Death to the Death Penalty
December 16, 2018
The opinions expressed in this article are the author’s own and do not necessarily represent the views of The Prowler.
Clank, clank, clank. That’s the sound of chains dragging as you shuffle your shackled feet down the hallway, escorted by two police officers. After being subjected to a final humiliating strip search, you’re then walked into a room with a single gurney in the middle.
This will be your last memory alive. The main officer tells you to lie on the gurney and you comply; there’s no point in resisting. You stare at the ceiling as your legs, torso, and arms are strapped in. In walks a medical technician who starts the IV. You give your last statement, and the drugs start to flow into your body. The last thing you recall before falling asleep is the calming hand of a pastor on your knee.
If imagining this scenario made your throat feel tight, imagine how the inmates on death row feel, knowing that this will eventually be their reality. Unless, of course, they’ve opted for the gas chamber, in which case they’ll be led into a sealed room and strapped into a chair while cyanide hydrogen gas is pumped into the chamber. You’ll know it’s working when you feel like you’re suffocating and choking all at once. This lasts approximately two minutes, and then you die.
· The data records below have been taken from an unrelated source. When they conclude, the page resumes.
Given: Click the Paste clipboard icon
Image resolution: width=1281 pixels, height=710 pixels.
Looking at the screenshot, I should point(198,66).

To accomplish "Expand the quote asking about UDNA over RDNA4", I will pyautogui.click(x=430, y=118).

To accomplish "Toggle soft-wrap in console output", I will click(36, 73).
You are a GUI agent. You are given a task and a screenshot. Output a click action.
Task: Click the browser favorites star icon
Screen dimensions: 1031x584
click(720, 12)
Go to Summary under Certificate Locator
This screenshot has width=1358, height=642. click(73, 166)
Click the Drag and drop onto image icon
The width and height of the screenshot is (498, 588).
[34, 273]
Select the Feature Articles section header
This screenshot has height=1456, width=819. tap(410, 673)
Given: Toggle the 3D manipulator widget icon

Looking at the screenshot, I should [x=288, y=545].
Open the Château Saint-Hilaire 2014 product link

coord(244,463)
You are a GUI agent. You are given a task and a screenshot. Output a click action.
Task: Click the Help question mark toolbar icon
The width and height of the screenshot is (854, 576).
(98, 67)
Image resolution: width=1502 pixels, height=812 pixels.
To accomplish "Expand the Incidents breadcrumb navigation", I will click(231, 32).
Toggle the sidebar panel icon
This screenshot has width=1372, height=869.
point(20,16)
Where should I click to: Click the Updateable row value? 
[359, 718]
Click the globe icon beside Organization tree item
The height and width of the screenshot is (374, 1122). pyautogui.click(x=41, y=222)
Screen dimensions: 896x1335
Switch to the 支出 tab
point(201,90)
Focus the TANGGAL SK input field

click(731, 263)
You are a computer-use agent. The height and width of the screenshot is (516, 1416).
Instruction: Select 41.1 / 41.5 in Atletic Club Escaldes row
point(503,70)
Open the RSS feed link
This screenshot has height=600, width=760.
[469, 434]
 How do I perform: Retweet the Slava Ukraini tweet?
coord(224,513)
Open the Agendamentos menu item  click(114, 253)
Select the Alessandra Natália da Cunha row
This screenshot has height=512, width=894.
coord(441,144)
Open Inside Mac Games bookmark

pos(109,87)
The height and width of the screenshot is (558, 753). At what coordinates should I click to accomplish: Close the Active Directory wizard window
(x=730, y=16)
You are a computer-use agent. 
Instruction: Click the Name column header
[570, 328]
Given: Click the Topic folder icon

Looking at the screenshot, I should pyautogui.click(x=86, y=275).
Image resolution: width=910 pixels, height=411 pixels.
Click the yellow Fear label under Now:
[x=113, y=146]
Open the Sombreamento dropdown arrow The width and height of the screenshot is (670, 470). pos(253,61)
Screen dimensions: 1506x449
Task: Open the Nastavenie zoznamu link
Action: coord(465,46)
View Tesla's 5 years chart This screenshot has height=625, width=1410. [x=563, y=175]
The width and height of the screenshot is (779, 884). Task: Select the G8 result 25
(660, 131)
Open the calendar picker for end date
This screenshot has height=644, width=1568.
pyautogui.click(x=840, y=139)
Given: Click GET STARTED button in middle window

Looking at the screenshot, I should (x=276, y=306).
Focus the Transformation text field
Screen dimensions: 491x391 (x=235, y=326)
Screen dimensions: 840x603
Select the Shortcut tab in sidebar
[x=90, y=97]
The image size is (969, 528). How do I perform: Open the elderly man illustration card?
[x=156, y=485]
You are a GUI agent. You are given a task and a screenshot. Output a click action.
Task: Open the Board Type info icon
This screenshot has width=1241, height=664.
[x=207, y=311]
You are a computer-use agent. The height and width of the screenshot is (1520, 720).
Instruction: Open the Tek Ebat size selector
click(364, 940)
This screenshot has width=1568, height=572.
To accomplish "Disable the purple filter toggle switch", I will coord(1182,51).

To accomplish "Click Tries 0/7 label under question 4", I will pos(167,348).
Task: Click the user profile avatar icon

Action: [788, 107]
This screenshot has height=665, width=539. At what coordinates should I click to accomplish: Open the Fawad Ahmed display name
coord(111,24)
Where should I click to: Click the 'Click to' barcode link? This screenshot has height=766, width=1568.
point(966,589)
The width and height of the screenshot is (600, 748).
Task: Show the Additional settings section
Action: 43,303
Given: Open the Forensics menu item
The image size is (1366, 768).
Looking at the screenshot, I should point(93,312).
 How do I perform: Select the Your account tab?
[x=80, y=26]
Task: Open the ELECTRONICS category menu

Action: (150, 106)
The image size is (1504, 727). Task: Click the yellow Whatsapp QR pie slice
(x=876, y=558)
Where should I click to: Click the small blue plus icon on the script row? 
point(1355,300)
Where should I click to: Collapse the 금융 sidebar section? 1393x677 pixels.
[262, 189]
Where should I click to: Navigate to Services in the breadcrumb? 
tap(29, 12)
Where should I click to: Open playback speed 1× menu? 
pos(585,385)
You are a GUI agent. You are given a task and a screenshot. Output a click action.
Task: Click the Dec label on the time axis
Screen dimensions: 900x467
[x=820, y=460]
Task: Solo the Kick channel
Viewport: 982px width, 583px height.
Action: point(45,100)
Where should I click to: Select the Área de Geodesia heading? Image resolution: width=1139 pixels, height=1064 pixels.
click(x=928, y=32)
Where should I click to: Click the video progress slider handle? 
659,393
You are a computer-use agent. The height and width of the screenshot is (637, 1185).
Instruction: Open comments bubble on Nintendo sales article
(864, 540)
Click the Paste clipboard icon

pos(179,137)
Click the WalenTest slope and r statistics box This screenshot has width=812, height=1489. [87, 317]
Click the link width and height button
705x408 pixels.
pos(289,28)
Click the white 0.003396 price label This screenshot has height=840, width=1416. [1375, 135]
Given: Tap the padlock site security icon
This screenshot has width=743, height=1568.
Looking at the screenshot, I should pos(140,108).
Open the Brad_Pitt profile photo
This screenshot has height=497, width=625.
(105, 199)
If this sounds horrifying, it should. There’s nothing humane about killing another person, no matter how you do it. Besides, it’s not justice. Killing somebody, no matter the crime, makes no sense. If you truly want to punish the person, let them rot in prison. Don’t give them death as an easy out. Once you’re dead, nothing bad can happen to you. If we view suicide as “a way out,” why do we view the death penalty any differently? It’s nothing but an easy out that enables criminals to avoid prison.
Not to mention, people are often wrongly convicted, and once that person has been to put to death, there’s no rectifying that. You’ve just killed an innocent person — making you the murderer.